**PROVIDED RECORDS**
────────

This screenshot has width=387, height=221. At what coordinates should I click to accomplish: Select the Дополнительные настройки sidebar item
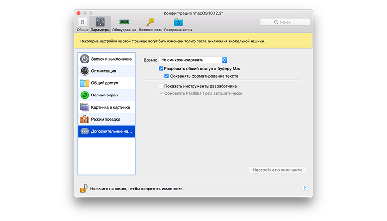(x=106, y=131)
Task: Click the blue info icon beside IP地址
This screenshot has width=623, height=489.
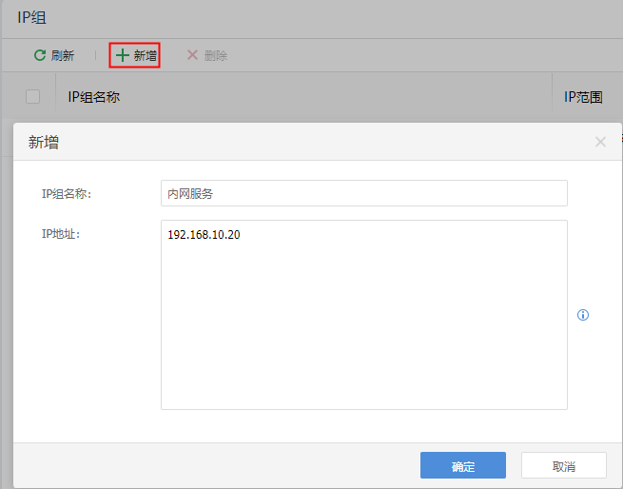Action: [583, 315]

────────

**INSTRUCTIONS FOR THE TASK**
Could you format the lines from the one containing "Task: Click the blue info icon beside IP地址" through the end of the items as a JSON list of strings, one string per line, with blank lines and the pictures left out?

**ANSWER TO THE TASK**
[
  "Task: Click the blue info icon beside IP地址",
  "This screenshot has width=623, height=489.",
  "Action: [583, 315]"
]